On a big-city trip to see the Chicago Symphony in concert, the eccentric rural hotel proprietor Vivien Phlox (Rachel Bowron) has had a Mahler epiphany. And she’s fallen for the post-horn player Ingo Flussveld (Mathew Hulshof). Mahler has spoken to her via this niche virtuoso on an obscure archaic instrument, who has an uncanny resemblance to the late great composer.
Back home the morning after, Vivien is conflicted about her own “misbehaviour.” Bowron, a Teatro leading lady of long standing with a galactic smile, who can speak volumes by arching an eyebrow, turns in a sparkling performance, skeptical and flamboyant and flirtatious; Vivien seems to be auditioning to see who she is (it’s in the plot).

Rachel Bowron and Mathew Hulshof in On The Banks Of The Nut, Teatro Live! Photo by Marc J Chalifoux
The arrival of Ingo Flussveld, still in his performance tux and hilariously (dare one say Germanically?) lugubrious in Mathew Hulshof’s performance, is a challenge, for both parties and for the peppy problem-solver Noreen. Can it be right, Ingo wonders, to have “an immutable love and be forced to pay for it with one’s happiness?” Extravagant unrequited passion intermingled with lush despair: It’s a veritable manifesto of Romanticism.

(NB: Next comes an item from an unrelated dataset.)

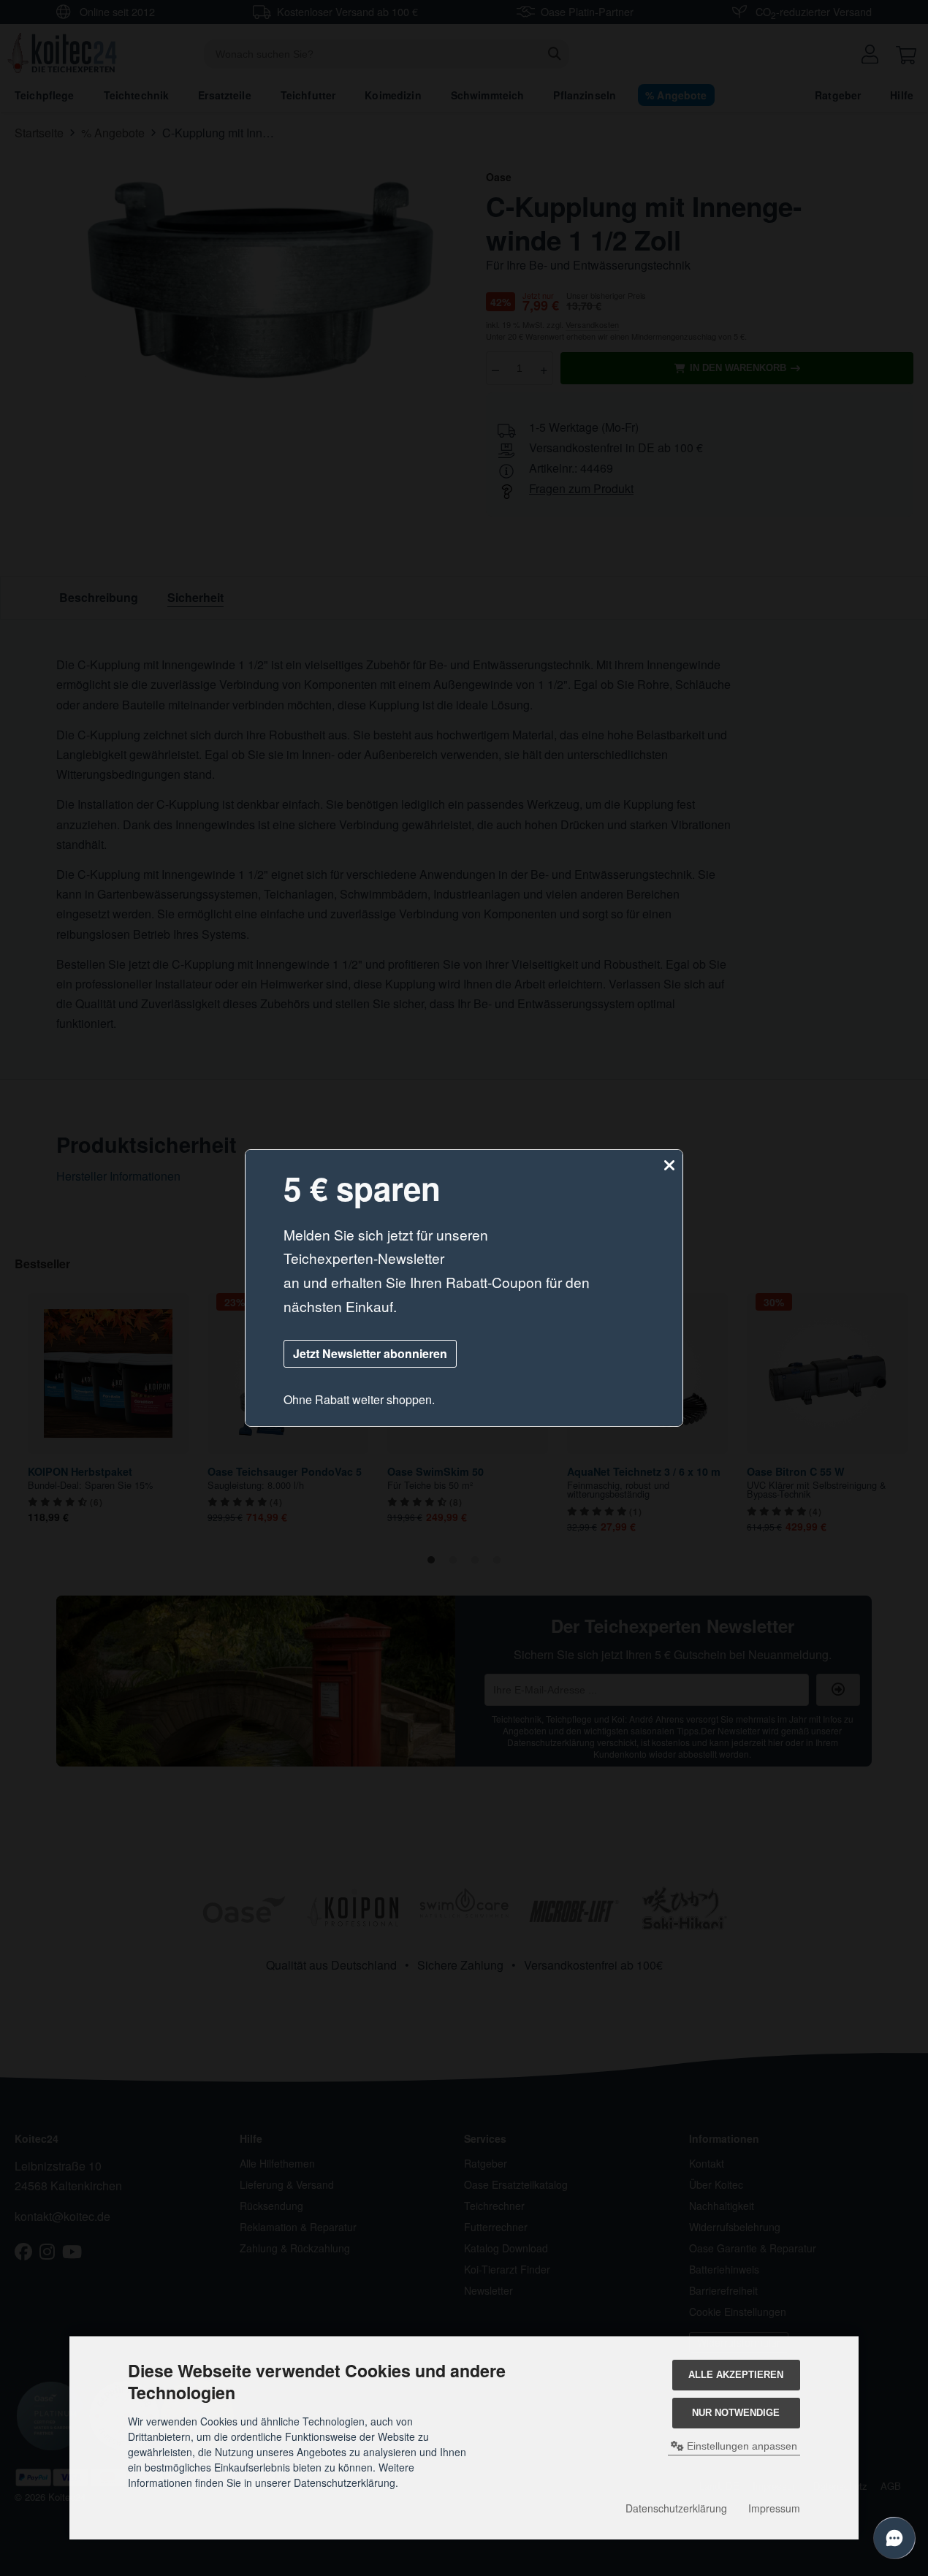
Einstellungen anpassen (740, 2446)
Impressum (774, 2508)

It need hardly be said that the mainstream screwball repertoire isn’t exactly crammed with surprising developments that put the capital R back in Romantic. The poetry of Tennyson is also rarely tapped by screwball narratives.

Sam Free and Karen Johnson Diamond in On The Banks of the Nut, Teatro Live! Photo by Marc J Chalifoux
Wandering through On The Banks Of The Nut, is a tourist who’s arrived for some r and r, hoping to finish reading the Mazo de la Roche series. She’s sometimes in tweed with bird-watching binoculars around her neck, sometimes in a bathrobe carrying her purse. Leona Brausen’s costumes are a stitch, in every way.

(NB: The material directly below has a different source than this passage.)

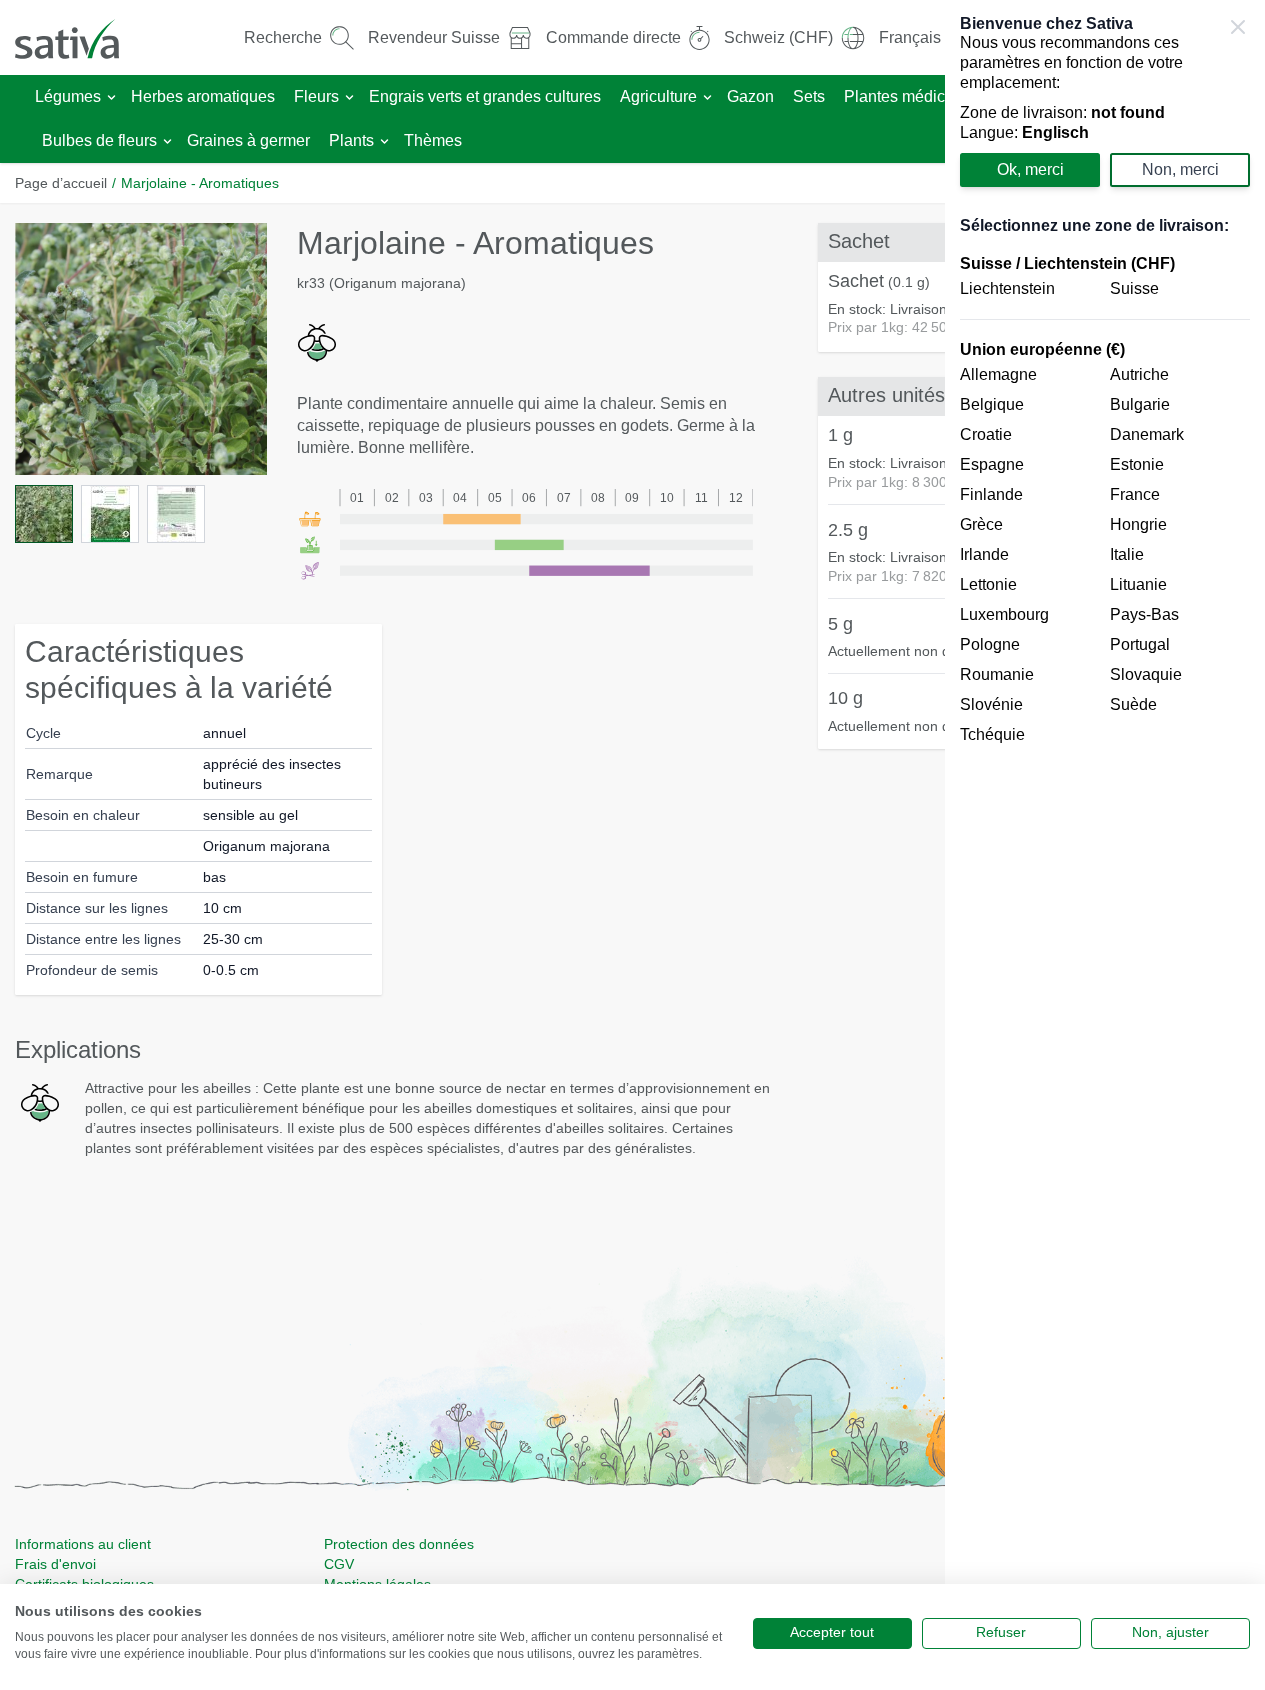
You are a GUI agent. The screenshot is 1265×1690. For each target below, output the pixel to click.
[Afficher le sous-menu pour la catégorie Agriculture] (707, 97)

Brausen, who originated the role of Sylvia Partangle herself, is a hard act to follow. But the Calgary-based comedy veteran Karen Johnson Diamond in this her Teatro debut, is a riot, perplexed but game.

Mathew Hulshof, Bella King, Rachel Bowron in On The Banks Of The Nut, Teatro Live! Photo by Marc J Chalifoux
Suddenly everything goes madcap, as screwball comedies have an inevitable tendency to do (pull one thread, tell one lie, and see what happens). Like all good improvisers, agent provocateur Noreen is a an unfaze-able Yes-sayer, with one exception. She nixes pie-eating before 11 in the morning (it sets up “unreasonable expectations for the rest of the day”). Anyhow she advises the boss that they should remain incognito to get the best results. And in a fine comic performance from newcomer Free, the talent agent tucks energetically, and with serious intent, into his assignment, with unexpected results.
The production directed by the playwright has the cast in perpetual motion. And the scene changes, accompanied by the jaunty Mozart French horn concertos, are fun. Which makes On The Banks Of The Nut the only screwball (to my knowledge) with not one but two kinds of horn jokes. Taking a cue from Gustav, voices intersect, and incipient chaos swells climactically. You just have to shake your head and smile.
REVIEW
On The Banks Of The Nut
Theatre: Teatro Live!
Written by: Stewart Lemoine
Directed by: Stewart Lemoine
Starring: Sam Free, Bella King, Rachel Bowron, Mathew Hulshof, Karen Johnson Diamond
Where: Varscona Theatre, 10329 83 Ave.